**** Data to process

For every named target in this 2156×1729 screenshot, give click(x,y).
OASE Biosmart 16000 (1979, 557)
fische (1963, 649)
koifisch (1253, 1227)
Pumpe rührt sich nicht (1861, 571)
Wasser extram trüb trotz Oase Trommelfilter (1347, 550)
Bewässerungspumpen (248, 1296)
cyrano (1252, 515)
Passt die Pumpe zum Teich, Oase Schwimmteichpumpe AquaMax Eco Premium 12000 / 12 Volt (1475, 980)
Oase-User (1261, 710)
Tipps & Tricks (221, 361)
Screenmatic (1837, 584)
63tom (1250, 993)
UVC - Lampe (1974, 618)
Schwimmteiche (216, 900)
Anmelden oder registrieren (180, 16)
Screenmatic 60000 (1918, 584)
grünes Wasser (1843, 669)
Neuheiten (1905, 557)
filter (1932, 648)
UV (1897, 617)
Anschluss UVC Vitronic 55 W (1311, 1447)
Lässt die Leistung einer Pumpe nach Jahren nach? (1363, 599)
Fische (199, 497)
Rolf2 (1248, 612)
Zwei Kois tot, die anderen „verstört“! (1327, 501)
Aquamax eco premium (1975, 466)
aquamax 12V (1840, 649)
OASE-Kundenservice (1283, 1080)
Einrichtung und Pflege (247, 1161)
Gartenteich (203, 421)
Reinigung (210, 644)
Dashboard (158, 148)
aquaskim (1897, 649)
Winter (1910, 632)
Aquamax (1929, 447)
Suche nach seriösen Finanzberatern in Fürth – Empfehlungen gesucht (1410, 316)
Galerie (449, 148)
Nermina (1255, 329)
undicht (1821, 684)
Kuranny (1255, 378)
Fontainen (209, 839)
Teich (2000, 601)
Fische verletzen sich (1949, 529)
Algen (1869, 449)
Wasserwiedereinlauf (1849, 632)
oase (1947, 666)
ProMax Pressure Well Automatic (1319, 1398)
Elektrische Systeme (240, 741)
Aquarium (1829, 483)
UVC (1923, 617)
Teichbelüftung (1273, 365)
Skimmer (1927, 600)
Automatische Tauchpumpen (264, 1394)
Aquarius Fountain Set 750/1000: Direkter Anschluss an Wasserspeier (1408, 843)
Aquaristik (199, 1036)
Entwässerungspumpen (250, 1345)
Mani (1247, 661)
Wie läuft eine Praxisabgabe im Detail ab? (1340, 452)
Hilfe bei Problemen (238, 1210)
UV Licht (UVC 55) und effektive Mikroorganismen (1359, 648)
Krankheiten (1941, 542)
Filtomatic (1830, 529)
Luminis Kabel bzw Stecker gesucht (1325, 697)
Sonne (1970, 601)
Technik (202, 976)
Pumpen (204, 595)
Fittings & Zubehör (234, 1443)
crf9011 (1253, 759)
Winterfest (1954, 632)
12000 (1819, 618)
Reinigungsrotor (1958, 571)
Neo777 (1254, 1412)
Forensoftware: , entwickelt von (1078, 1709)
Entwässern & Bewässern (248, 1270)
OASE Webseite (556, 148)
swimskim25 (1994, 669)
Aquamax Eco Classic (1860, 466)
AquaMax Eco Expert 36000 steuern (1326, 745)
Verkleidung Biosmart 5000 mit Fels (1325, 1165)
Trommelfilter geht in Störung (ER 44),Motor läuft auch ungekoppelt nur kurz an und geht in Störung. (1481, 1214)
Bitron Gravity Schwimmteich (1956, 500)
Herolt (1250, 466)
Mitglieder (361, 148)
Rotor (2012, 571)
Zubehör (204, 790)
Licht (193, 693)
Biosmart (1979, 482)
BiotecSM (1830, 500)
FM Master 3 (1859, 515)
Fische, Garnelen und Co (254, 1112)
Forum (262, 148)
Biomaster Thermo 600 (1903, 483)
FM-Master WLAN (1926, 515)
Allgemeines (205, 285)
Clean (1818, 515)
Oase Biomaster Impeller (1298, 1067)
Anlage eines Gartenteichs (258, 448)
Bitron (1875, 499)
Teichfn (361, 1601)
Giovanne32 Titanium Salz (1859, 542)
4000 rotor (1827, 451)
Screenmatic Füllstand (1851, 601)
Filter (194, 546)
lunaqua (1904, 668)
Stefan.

********

Begin at the line above that has "Wie läuft eine" and stop after the line that has "Verkleidung Biosmart 5000", copying each line exactly and adding nothing else.

Wie läuft eine Praxisabgabe im Detail ab? (1340, 452)
Hilfe bei Problemen (238, 1210)
UV Licht (UVC 55) und effektive Mikroorganismen (1359, 648)
Krankheiten (1941, 542)
Filtomatic (1830, 529)
Luminis Kabel bzw Stecker gesucht (1325, 697)
Sonne (1970, 601)
Technik (202, 976)
Pumpen (204, 595)
Fittings & Zubehör (234, 1443)
crf9011 (1253, 759)
Winterfest (1954, 632)
12000 (1819, 618)
Reinigungsrotor (1958, 571)
Neo777 (1254, 1412)
Forensoftware: , entwickelt von (1078, 1709)
Entwässern & Bewässern (248, 1270)
OASE Webseite (556, 148)
swimskim25 (1994, 669)
Aquamax Eco Classic (1860, 466)
AquaMax Eco Expert 36000 steuern (1326, 745)
Verkleidung Biosmart 5000 mit Fels (1325, 1165)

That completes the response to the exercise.